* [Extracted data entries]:
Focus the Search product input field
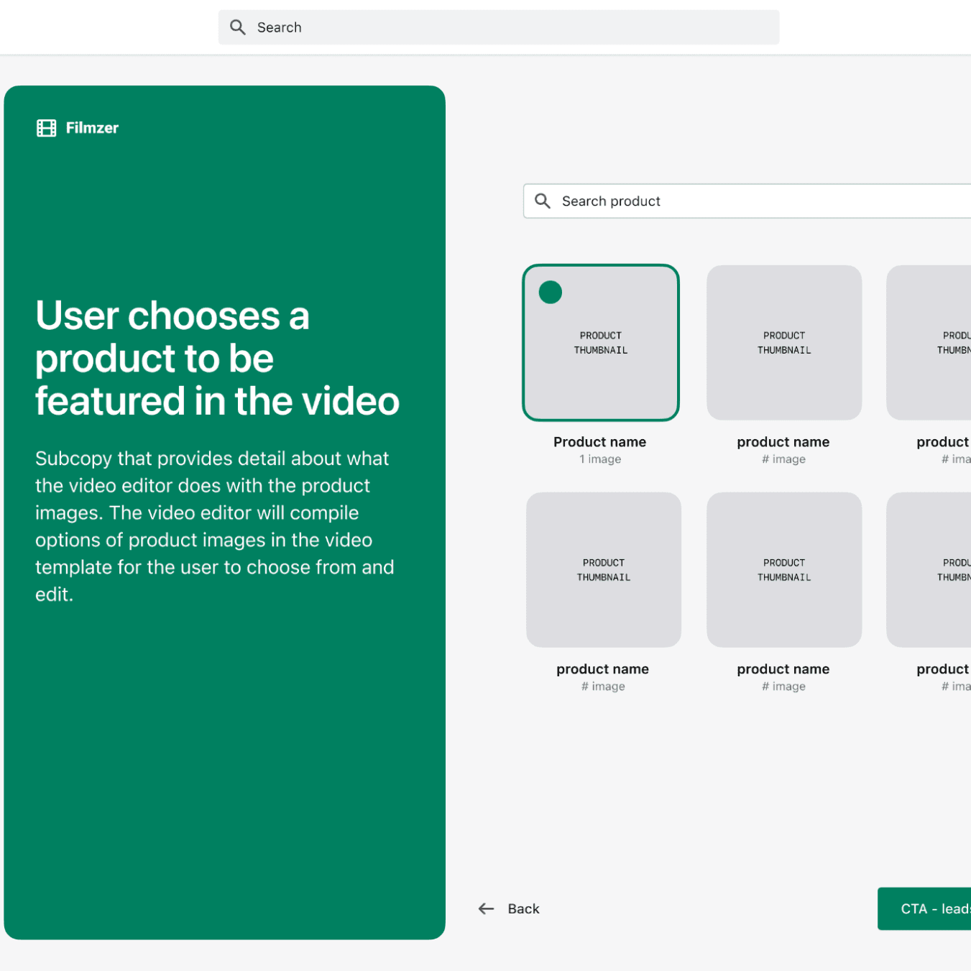Viewport: 971px width, 971px height. pyautogui.click(x=755, y=201)
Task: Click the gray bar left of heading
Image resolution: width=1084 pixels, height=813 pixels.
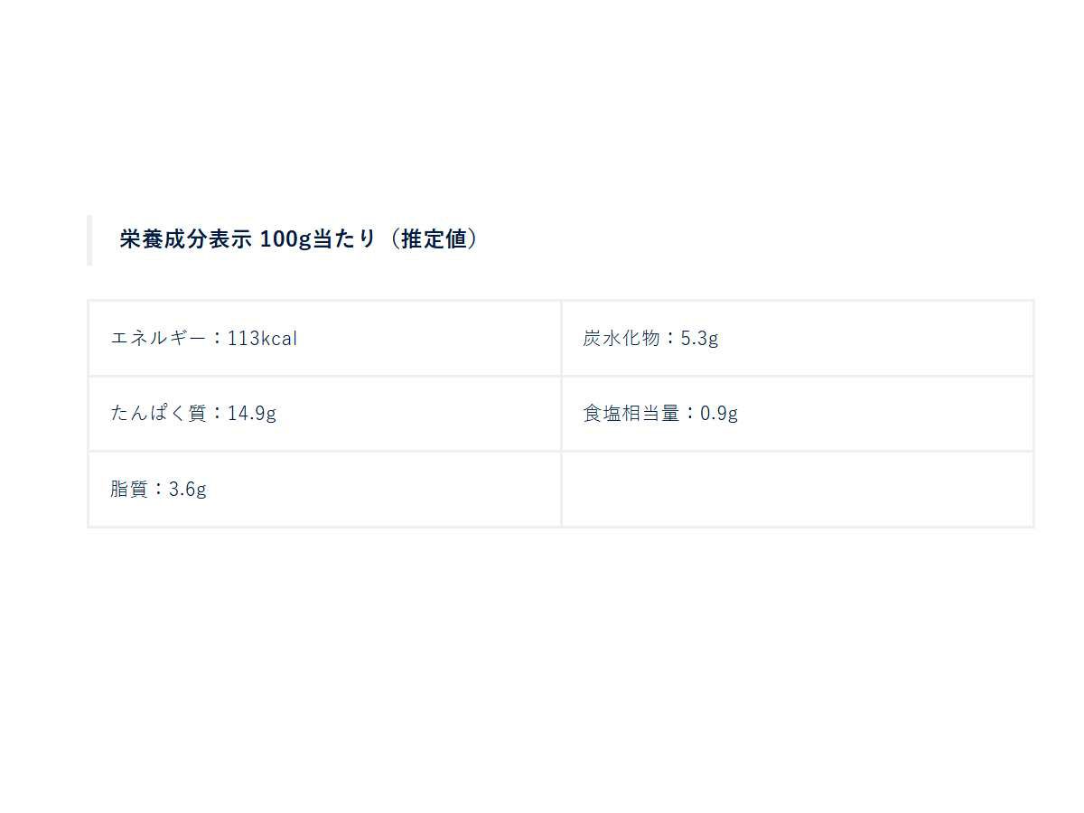Action: click(89, 240)
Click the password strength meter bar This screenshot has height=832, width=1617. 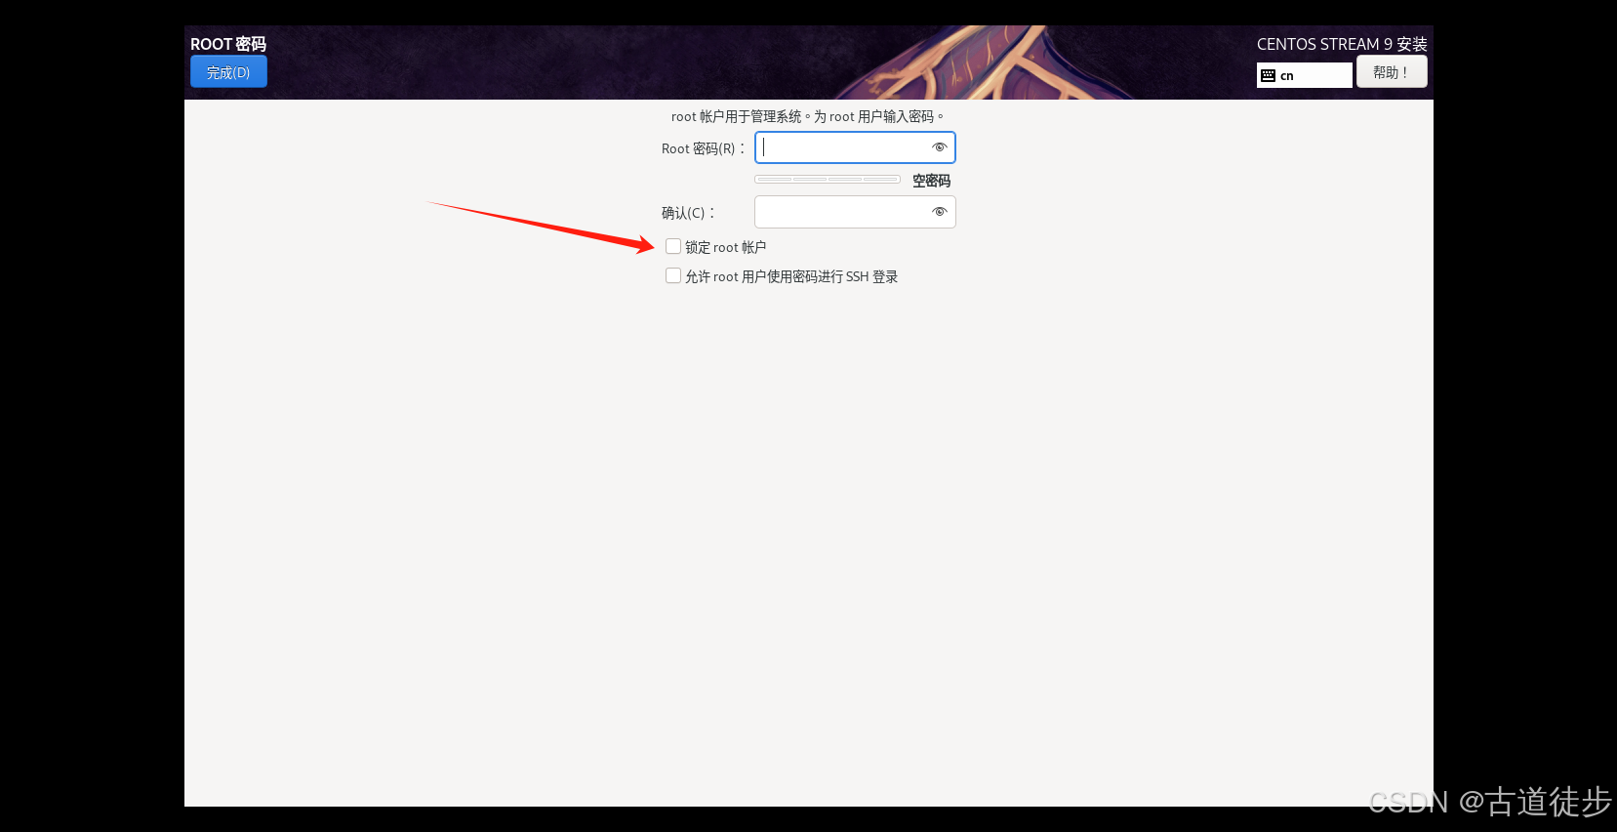pyautogui.click(x=828, y=179)
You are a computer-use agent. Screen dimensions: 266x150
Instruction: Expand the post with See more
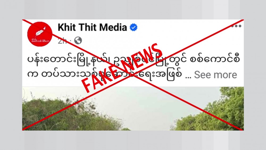point(215,75)
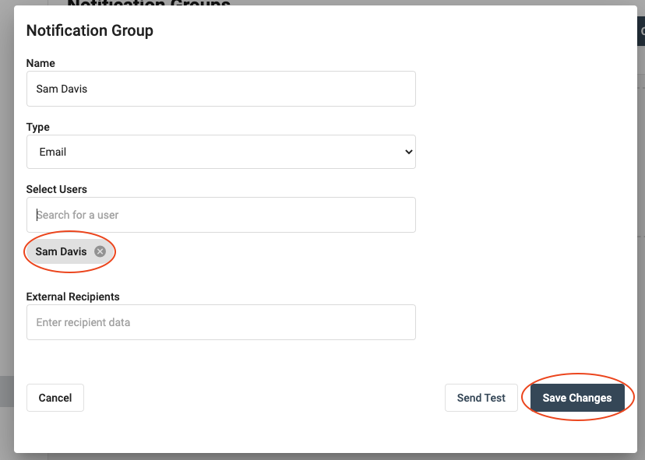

* [Problem to work on]:
The expected output is an exact retyping of the lines from the line with "You are a computer-use" through the last line of the data, with both ends kept and the pictures dropped.

* [Output for this exercise]:
You are a computer-use agent. Screen dimensions: 266x150
Instruction: Expand the post with See more
point(215,75)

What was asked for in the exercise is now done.